**TASK STATEMENT**
Reproduce the following data line for line, without changing anything.

**PROVIDED RECORDS**
• • • • •

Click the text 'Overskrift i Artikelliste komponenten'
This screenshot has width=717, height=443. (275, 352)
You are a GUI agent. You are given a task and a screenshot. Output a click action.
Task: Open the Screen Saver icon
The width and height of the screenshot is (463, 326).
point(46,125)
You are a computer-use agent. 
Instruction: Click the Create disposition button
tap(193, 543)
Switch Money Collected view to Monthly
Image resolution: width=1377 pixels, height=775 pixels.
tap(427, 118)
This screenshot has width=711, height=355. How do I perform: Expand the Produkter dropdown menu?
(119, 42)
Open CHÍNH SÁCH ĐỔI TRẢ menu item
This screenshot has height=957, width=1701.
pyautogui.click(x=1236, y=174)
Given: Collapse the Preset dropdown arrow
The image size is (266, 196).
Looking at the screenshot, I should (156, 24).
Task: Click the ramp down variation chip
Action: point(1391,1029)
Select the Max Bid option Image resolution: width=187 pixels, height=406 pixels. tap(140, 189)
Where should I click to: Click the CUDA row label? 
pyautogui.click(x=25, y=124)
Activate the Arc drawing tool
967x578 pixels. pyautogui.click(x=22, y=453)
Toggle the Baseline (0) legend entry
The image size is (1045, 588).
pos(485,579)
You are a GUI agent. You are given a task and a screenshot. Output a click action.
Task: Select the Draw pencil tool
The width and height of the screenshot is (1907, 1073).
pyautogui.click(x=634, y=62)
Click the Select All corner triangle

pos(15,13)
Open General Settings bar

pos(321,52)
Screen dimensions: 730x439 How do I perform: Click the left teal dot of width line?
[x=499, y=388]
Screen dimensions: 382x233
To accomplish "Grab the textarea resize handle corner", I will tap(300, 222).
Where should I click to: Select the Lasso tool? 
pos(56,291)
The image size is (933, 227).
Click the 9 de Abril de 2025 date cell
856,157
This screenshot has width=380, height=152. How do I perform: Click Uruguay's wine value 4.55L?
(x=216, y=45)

• • • • •

**FULL RESPONSE**
Click the text 'Overskrift i Artikelliste komponenten'
This screenshot has width=717, height=443. (275, 352)
You are a GUI agent. You are given a task and a screenshot. Output a click action.
Task: Open the Screen Saver icon
The width and height of the screenshot is (463, 326).
point(46,125)
You are a computer-use agent. 
Instruction: Click the Create disposition button
tap(193, 543)
Switch Money Collected view to Monthly
Image resolution: width=1377 pixels, height=775 pixels.
tap(427, 118)
This screenshot has width=711, height=355. How do I perform: Expand the Produkter dropdown menu?
(119, 42)
Open CHÍNH SÁCH ĐỔI TRẢ menu item
This screenshot has height=957, width=1701.
pyautogui.click(x=1236, y=174)
Given: Collapse the Preset dropdown arrow
The image size is (266, 196).
Looking at the screenshot, I should (156, 24).
Task: Click the ramp down variation chip
Action: point(1391,1029)
Select the Max Bid option Image resolution: width=187 pixels, height=406 pixels. tap(140, 189)
Where should I click to: Click the CUDA row label? 
pyautogui.click(x=25, y=124)
Activate the Arc drawing tool
967x578 pixels. pyautogui.click(x=22, y=453)
Toggle the Baseline (0) legend entry
The image size is (1045, 588).
pos(485,579)
You are a GUI agent. You are given a task and a screenshot. Output a click action.
Task: Select the Draw pencil tool
The width and height of the screenshot is (1907, 1073).
pyautogui.click(x=634, y=62)
Click the Select All corner triangle

pos(15,13)
Open General Settings bar

pos(321,52)
Screen dimensions: 730x439 How do I perform: Click the left teal dot of width line?
[x=499, y=388]
Screen dimensions: 382x233
To accomplish "Grab the textarea resize handle corner", I will tap(300, 222).
Where should I click to: Select the Lasso tool? 
pos(56,291)
The image size is (933, 227).
Click the 9 de Abril de 2025 date cell
856,157
This screenshot has width=380, height=152. How do I perform: Click Uruguay's wine value 4.55L?
(x=216, y=45)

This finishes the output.